A quatre mois des municipales, le 107e Congrès des maires débute mardi dans une atmosphère sous tension, entre instabilité politique nationale et nouvelles limites budgétaires pesant sur des communes déjà éprouvées.
Organisée du 18 au 20 novembre au Parc des expositions de Paris, cette édition de l’Association des maires de France (AMF), la dernière avant les municipales de mars 2026, affiche comme thème la « liberté », un mot qui résonne avec les avertissements répétés des élus sur la réduction de leur marge de manœuvre.
L’AMF, représentant presque toutes les 34.875 communes françaises, défend de longue date une montée en puissance des pouvoirs locaux, alors que la plupart des outils fiscaux communaux ont disparu.
Les chiffres annoncent un rassemblement exceptionnel avec 12.000 élus, dont 1.000 venus d’outre-mer, près de 2.000 invités et une soixantaine de débats et ateliers.
Sur le plan politique, une dizaine de ministres feront le déplacement, et le discours très attendu de Sébastien Lecornu jeudi doit préciser les orientations budgétaires et les contours d’un nouvel acte de décentralisation.

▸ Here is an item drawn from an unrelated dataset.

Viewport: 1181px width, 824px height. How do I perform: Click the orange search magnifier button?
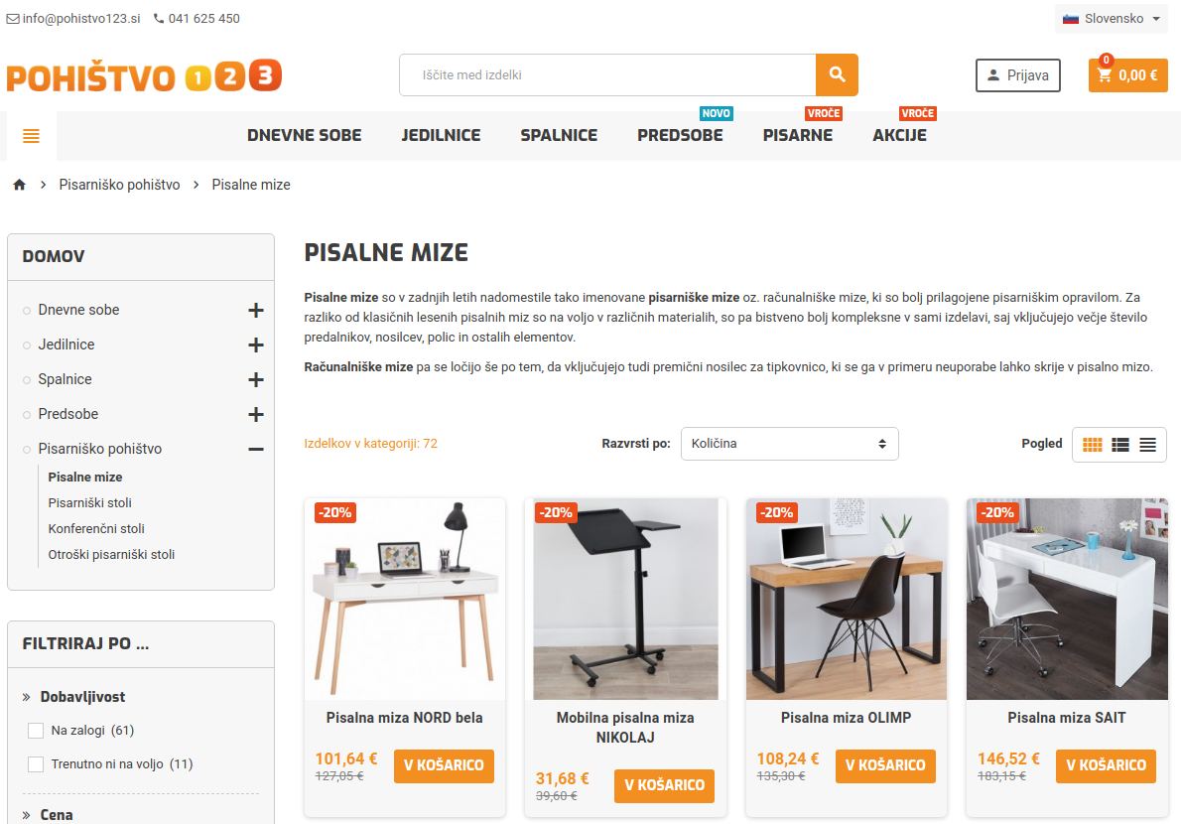pyautogui.click(x=837, y=74)
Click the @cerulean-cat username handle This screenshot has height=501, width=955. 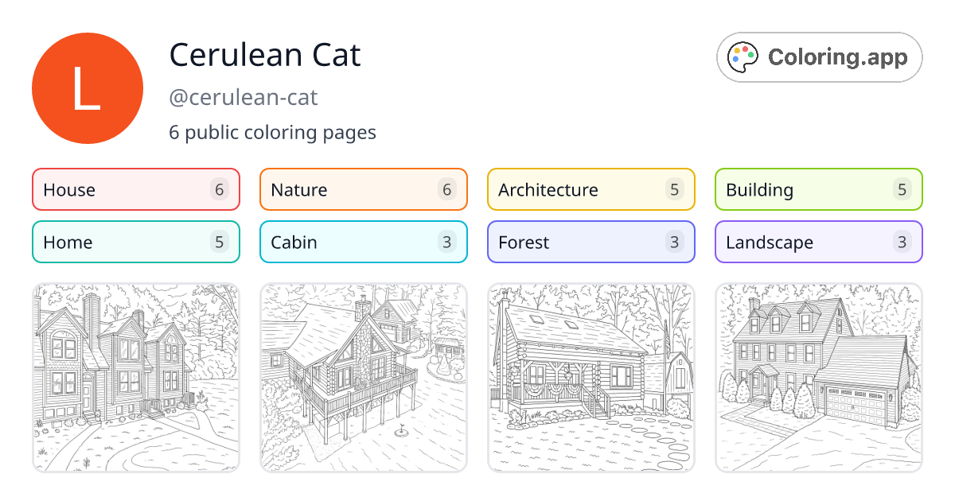tap(242, 97)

Un congrès sous tension politique et pressions financières croissantes
L’événement survient dans une période crispée, marquée par une « vie de l’exécutif en sursis » et une « vie parlementaire en hystérie », selon David Lisnard, président de l’AMF. Pour le constitutionnaliste Benjamin Morel, « la campagne municipale prend assez peu », les partis restant focalisés sur le budget.
Les maires demeurent inquiets face à l’éventualité d’une dissolution début 2026, qui pourrait entraîner des législatives en même temps que les municipales, une situation que Martial Foucault juge potentiellement « catastrophique démocratiquement ».
Sur le volet financier, la mise à contribution de 4,7 milliards d’euros annoncée pour 2026 est dénoncée comme une « ponction », voire une facture réelle de 7,5 milliards selon les communes. André Laignel évoque une « purge massive » dans un contexte de « délitement important de la santé financière des collectivités territoriales », contrairement à l’analyse plus optimiste de la Cour des comptes.
Sébastien Lecornu pourrait cependant annoncer un allègement supplémentaire pour les communes et intercommunalités. Malgré les crises, les démissions et les violences subies, près de six maires sur dix envisagent de se représenter en 2026, d’après l’enquête AMF/Cevipof-Sciences Po.
Face au risque de perte de vocations, l’AMF multiplie les initiatives afin d’encourager l’engagement citoyen. La plénière d’ouverture traitera de la sécurité et du rôle du maire dans la prévention de la délinquance, alors que le narcotrafic gagne désormais les zones rurales.
Les discussions s’étendront des enjeux de transition écologique aux cryptomonnaies, en passant par la prévention en santé. Bien que l’AMF tente de tenir à distance le jeu politique, celui-ci pourrait s’inviter discrètement alors que le Rassemblement national, haut dans les sondages, mise sur les municipales.
Selon Benjamin Morel, « l’AMF est fragilisée » par la pression croissante de LFI et du RN au niveau local. Les partis traditionnels, PS et LR, longtemps dominants dans les collectivités mais affaiblis nationalement depuis 2017, collaborent désormais davantage avec la majorité, ce qui fait perdre de sa force au front uni affiché par les collectivités face au gouvernement.
- Ce qu’il faut retenir : Le congrès se déroule dans un climat politique et financier très tendu pour les communes. Les maires s’inquiètent des réformes budgétaires et d’un possible télescopage électoral. Malgré les pressions, l’engagement des élus locaux demeure élevé.